(Data records Opens)
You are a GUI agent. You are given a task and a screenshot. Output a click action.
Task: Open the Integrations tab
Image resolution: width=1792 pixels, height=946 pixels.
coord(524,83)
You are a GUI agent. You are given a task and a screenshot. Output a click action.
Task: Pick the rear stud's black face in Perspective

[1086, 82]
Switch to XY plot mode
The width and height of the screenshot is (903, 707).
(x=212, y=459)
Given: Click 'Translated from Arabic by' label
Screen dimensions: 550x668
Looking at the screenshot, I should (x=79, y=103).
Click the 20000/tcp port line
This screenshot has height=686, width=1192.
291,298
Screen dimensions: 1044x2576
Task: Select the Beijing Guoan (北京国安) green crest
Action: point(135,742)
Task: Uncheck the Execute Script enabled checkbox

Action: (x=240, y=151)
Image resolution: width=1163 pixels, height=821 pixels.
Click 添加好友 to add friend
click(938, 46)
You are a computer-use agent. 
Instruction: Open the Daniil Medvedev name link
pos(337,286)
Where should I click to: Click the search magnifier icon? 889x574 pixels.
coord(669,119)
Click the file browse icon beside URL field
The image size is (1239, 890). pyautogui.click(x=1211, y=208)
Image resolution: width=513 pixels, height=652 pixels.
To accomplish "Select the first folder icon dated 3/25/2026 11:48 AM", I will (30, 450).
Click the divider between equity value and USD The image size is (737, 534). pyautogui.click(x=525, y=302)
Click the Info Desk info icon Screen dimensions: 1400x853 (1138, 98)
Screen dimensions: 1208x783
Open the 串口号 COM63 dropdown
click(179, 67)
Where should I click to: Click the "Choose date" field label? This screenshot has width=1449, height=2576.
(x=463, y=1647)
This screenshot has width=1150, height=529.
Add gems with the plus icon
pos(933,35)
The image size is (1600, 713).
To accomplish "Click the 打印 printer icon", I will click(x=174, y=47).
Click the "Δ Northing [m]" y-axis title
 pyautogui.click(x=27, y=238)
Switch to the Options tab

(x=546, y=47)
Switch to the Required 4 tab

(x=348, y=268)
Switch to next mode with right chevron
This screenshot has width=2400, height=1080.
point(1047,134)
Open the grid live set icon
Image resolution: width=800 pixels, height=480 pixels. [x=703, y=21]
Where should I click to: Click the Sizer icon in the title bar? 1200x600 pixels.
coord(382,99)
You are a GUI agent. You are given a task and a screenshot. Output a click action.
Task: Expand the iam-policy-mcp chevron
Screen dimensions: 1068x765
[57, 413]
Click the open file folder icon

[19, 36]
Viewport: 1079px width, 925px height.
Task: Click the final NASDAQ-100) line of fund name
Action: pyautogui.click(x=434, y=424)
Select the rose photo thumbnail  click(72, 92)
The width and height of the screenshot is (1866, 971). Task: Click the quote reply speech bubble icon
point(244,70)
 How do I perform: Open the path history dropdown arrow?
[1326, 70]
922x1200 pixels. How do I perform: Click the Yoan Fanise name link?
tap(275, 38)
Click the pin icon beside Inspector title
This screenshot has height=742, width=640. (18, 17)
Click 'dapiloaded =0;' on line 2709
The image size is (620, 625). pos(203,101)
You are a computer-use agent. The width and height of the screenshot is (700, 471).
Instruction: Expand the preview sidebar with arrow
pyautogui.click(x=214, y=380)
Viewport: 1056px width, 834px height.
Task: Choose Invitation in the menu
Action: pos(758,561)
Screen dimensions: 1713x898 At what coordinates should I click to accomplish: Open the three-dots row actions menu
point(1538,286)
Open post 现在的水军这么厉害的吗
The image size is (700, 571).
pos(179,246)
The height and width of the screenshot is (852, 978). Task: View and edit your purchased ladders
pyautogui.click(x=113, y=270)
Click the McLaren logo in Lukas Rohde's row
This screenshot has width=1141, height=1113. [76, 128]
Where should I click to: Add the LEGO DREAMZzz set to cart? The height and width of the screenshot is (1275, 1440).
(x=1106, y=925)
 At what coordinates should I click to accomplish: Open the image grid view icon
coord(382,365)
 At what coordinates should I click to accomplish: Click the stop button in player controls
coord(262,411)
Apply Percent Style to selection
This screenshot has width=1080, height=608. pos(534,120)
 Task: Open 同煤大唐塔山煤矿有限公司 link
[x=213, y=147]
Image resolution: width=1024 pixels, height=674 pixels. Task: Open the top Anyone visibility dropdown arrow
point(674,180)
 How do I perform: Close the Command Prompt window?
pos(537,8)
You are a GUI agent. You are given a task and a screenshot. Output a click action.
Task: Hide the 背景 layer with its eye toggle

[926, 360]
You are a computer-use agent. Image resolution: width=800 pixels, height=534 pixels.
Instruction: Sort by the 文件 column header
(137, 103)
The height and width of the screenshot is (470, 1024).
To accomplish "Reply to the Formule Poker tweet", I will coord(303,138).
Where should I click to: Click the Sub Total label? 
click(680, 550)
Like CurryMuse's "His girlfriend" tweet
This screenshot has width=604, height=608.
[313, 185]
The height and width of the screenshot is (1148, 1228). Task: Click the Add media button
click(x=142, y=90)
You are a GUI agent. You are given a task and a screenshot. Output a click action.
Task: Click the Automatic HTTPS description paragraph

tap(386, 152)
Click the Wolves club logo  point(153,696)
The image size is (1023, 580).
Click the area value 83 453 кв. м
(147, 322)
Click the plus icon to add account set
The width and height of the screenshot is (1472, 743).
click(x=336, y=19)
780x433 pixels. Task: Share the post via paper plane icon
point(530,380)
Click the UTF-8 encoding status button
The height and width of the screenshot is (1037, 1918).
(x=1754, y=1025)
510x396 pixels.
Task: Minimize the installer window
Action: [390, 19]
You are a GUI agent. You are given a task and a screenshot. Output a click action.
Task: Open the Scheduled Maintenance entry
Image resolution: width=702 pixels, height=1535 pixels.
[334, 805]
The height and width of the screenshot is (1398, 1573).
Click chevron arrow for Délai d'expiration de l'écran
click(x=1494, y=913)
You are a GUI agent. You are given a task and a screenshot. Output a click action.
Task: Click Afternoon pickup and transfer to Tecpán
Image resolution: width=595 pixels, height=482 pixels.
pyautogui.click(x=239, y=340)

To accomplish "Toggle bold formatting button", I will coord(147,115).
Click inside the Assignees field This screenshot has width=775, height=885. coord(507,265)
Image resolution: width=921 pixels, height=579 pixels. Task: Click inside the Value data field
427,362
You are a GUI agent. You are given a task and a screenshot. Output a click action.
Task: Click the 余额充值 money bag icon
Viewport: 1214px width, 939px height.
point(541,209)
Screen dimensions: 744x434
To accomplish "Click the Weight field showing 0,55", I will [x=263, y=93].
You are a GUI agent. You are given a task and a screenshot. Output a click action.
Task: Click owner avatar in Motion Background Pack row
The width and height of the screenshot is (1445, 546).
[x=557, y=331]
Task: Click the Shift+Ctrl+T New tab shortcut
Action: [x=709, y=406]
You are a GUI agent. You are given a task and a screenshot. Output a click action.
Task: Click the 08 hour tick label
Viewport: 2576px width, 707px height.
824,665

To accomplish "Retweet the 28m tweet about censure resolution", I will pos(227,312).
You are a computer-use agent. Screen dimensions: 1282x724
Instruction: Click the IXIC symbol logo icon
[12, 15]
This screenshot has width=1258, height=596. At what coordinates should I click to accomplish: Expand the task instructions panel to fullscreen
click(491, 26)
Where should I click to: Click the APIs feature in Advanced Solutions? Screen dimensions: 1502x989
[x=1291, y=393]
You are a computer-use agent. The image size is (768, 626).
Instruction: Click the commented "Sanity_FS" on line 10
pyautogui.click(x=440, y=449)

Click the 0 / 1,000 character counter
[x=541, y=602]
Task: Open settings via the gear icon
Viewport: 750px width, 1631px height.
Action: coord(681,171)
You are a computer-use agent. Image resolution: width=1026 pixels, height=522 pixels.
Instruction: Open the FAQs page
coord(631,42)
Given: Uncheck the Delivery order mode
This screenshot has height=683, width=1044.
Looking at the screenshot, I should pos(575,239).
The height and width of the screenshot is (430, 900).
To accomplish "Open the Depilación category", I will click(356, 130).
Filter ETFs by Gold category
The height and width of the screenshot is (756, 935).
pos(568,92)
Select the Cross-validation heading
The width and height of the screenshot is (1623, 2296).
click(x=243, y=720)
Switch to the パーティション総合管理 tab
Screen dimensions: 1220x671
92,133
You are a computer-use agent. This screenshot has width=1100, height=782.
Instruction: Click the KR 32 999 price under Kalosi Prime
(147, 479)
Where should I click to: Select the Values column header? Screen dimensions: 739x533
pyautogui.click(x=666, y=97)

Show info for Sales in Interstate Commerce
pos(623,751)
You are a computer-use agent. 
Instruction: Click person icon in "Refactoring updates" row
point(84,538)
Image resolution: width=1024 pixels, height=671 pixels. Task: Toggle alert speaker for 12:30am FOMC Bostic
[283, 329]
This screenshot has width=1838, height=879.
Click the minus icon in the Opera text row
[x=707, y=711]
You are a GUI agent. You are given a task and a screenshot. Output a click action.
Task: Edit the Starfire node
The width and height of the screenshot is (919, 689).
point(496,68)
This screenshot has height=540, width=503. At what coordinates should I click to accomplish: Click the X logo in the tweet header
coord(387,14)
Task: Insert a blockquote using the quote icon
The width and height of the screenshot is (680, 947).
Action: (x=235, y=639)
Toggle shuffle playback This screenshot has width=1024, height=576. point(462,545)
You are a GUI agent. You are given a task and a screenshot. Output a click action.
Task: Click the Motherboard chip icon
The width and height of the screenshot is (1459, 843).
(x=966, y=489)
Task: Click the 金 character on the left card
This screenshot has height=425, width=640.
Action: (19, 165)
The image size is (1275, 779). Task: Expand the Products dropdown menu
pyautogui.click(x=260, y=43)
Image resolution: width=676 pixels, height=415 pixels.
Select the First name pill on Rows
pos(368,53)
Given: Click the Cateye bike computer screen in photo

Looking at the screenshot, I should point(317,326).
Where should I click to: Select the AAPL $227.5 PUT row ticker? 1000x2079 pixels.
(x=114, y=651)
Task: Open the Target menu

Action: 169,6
(Data records Closes)
• Aim of the task
Reproduce only the lines above spanning from the line containing "Click inside the Assignees" through the line containing "Task: Click owner", word for word.

• Finished task
Click inside the Assignees field This screenshot has width=775, height=885. coord(507,265)
Image resolution: width=921 pixels, height=579 pixels. Task: Click inside the Value data field
427,362
You are a GUI agent. You are given a task and a screenshot. Output a click action.
Task: Click the 余额充值 money bag icon
Viewport: 1214px width, 939px height.
point(541,209)
Screen dimensions: 744x434
To accomplish "Click the Weight field showing 0,55", I will [x=263, y=93].
You are a GUI agent. You are given a task and a screenshot. Output a click action.
Task: Click owner avatar in Motion Background Pack row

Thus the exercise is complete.